Alchemy Refers to Processes Involving Actual Substances on the Subtle or Essential Dimension and Not on the Corporeal Level

We see here the real meaning of alchemy. Alchemy is usually considered a mysterious science, full of symbols, secret processes, and esoteric terms. Many believe that the alchemical terminology is a symbolic representation of inner events and processes. This is partially true. It is true that the terminology refers to inner processes, but it is not true that the language is symbolic. It appears symbolic only to one who does not know that essence is a subtle substance with physical characteristics. Alchemy refers to processes involving actual substances on the subtle or essential dimension and not on the corporeal level. Most of the terminology is really descriptive. The alchemists try to describe their work in terms that are most direct and literal. For outsiders, the terms can be understood only as symbolic of something else. Outsiders think that when alchemists use the term sun, they must be “referring to some kind of mental or spiritual process or perception.” This is both true and untrue. It is true in that they are referring to essential perception. It is not true in that the alchemists actually mean sun—the physical sun in the sky—but a distinct essential reality that the word sun describes better than any other word. For the true alchemists, everything that exists in the physical universe has its inner counterpart, and the physical object is not necessarily taken to be more real than the inner one. This is expressed in the Emerald Tablet, ascribed to Hermes, the Father of Western alchemy, which says, “What is above is like what is below. What is below is like what is above.”

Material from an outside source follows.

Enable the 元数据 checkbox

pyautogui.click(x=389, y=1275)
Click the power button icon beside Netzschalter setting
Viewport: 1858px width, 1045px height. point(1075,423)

Carl Jung’s Psychology Stayed on the Level of the Mind

Although it is clear that in texts like these references to substances are not symbolic, modern authors continue to take the symbolic meaning. This is of course a reflection of the fact that these authors are bound by their minds; they cannot see that essence is something more fundamental and more substantial than the mind and its manifestations. They remain on the mental realm of symbols and images and shy away from the embodied experience of being. A well-known example is that of the psychologist Carl Jung and his followers. He understood alchemical language to be symbolic of mental and psychic processes. He took the terms water of life, the philosopher's stone, Mercurius, and many others as symbols and metaphors of psychic and spiritual processes. In this way he got closer to the truth than those people who totally dismiss alchemy but he fell short of the truth of alchemy. He could not go beyond his mind and his intuition, and so his development could not go to essential realization. His psychology stayed on the level of the mind, and his archetypes remained as disembodied images. He saw the soul as containing images, instead of actual presence…

True Nature is so Mysterious and so Invisible that We Can Only See Its Faces

What is this true nature that is any and all of these things? This becomes the salient question, and it is what I have been referring to as the philosophers’ stone. The alchemists spent millennia trying to find it. They considered it the final result of the magnum opus, the great work of spiritual and material transmutation. Some alchemists thought they could make it, others believed it had to be discovered. Some thought it was white, others red. Some thought it was a stone, others a liquid or gas. And some understood the philosophers’ stone to be a metaphor. I am not teaching anything about alchemy here; I am borrowing the idea because it fits with what I am trying to say about true nature. The key to the secrets of existence, true nature is so mysterious and so invisible that we can only see its faces. We can only experience true nature in the manifold ways it presents itself, and yet it is always one thing.